The Players' Ring explores attitudes about dying
By MEGAN GRUMBLING  |  September 19, 2007
inside_theater_secretofcome
TIMING: Wisdom and insight are The Secret of Comedy.

The Secret of Comedy | by Michael Kimball | Directed by Michael Howard | With Lisa Stathoplos | Presented by the Players’ Ring and the New YORK Theatre Company | at the Players' Ring in Portsmouth, NH | through September 23 | 603.436.8123
When we say “comic relief,” we mean the funny stuff that briefly eases some variety of serious, distressing tension. But what happens when that levity becomes the modus operandi, so constant that relief actually comes in breakthroughs of genuine grief or anger? We’re dealing with a very fierce breed of comedy when the vivacious Emily, a comedienne and comedy writer, is hit with a diagnosis of terminal pancreatic cancer, given a three-week prognosis, and moved to draft a “reverse-sympathy card” to her hypothetical enemies: “Roses are red, violets are blue; I’m dead, fuck you.” Death is a laughing matter in The Secret of Comedy, an emotional wringer of a new play by local playwright Michael Kimball, directed by Michael Howard for The New YORK Theatre Company and The Players’ Ring, and starring the magnificent Lisa Stathoplos.

Needless to say, Emily bans crying. She approaches her disease with the same warm and mischievous irreverence with which she has clearly long saturated her world of closest intimates.

Her husband Dave (Michael Crocker), grown daughter Carey (Carolyn Connolly), and best friend Katie (Kate Bossi) know her too well to be surprised by her wisecracks, although they are no match for her wit, wisdom, and acceptance — at least not at first.

Crocker’s thoughtfully dry Dave has the most stoic and measured of the reactions; there is a lot to feel in his gaze. Carey, on the other hand, herself a budding comic, cleaves to desperate sarcasm and an often savagely-tinged humor as her coping technique. In Connolly’s hands, she is impossibly high-strung and nearly hyperbolic, which makes Emily’s more gentle, accepting comedy seem all the more astounding; and the anger and sadness of Bossi’s fine, brassy Katie are the most raw, the least sublimated. Sulking about in contrast to all three of them is Stafford-Chenille (Sara Demos), Katie’s troubled, gothish daughter. It is an intricate and wrenching study of four evolving griefs, and when each of them opens a crack in the m.o. — when, for example, Carey finally shouts to Emily that “it’s not funny!” — both anguish and relief are palpable.

In the meantime, as Emily’s dreamlife becomes increasingly embroidered by Oxycontin, she starts coming to peace with a much more distant intimate, her own mother (Susan Turner, wonderfully sharp, solid, and no-nonsense). Long dead from cancer herself, and estranged from her daughter years before, the working-class housewife sweeps in with a busy broom and plenty of matter-of-fact wryness.

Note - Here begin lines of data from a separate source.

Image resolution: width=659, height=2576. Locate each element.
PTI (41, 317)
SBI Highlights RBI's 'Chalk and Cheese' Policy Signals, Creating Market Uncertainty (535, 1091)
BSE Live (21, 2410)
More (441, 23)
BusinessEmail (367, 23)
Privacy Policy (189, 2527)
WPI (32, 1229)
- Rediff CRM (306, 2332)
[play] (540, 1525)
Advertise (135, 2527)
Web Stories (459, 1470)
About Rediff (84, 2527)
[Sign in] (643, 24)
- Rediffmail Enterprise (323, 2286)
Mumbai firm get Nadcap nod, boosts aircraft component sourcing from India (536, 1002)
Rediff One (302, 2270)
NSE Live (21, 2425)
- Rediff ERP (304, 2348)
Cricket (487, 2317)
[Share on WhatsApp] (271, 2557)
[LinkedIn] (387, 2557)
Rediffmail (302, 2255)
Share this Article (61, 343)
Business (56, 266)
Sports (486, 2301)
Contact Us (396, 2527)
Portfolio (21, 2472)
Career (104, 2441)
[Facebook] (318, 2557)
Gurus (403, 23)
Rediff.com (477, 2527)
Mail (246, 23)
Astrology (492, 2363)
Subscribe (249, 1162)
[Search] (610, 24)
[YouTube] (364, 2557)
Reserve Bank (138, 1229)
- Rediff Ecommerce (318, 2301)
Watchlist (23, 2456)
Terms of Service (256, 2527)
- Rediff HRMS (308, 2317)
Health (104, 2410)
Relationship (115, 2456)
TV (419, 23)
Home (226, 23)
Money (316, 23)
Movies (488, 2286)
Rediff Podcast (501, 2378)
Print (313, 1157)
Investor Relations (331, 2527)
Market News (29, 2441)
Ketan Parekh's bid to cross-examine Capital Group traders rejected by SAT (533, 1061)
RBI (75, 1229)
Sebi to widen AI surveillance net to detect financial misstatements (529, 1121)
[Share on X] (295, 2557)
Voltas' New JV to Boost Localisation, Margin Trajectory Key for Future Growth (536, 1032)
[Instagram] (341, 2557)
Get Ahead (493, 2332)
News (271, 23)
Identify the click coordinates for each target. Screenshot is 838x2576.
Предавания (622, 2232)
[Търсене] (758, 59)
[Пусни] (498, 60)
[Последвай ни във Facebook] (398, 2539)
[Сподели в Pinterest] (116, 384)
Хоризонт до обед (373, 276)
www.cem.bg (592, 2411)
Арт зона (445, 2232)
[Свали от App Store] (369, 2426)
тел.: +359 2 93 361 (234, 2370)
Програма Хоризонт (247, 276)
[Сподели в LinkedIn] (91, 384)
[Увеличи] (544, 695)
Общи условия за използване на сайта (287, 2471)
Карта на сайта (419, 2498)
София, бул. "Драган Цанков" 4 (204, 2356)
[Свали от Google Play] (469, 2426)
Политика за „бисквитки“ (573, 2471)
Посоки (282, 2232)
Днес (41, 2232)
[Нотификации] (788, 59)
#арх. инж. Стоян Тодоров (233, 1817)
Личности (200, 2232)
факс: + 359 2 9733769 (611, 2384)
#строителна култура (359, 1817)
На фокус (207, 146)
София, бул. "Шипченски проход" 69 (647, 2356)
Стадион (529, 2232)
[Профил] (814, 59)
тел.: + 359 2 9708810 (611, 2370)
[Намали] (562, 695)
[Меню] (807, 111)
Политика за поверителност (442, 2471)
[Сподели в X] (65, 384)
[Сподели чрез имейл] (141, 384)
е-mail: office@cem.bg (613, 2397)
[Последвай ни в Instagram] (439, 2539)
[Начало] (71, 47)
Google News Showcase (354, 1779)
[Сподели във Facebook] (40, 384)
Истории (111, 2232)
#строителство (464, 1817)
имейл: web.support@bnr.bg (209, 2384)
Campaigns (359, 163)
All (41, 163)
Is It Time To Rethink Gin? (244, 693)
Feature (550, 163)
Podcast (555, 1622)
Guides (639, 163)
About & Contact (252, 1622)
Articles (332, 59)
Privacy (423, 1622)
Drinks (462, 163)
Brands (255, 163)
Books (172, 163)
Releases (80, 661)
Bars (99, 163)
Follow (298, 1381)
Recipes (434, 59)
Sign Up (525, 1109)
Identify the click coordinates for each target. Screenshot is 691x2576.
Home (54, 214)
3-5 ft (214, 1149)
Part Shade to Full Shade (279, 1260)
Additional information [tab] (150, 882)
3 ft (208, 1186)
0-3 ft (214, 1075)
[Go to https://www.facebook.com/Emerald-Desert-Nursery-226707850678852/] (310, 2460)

This strong cast carries the sense of having long been steeped together in Emily’s unique comic worldview; under Howard’s direction, their intimacy and common sensibility is richly convincing. At the same time, each is an individual drawn with exceptional clarity — this is no clan of cookie-cutter funny people. And in each of them exists a slightly different harmony or dissonance between the mirth and the weight of the human endeavor. It’s a collective chord that’s nicely sustained overall, even in the sound design (Kimball’s) — particularly as the first act ends with the Beatles’ punnily elegiac “Because.”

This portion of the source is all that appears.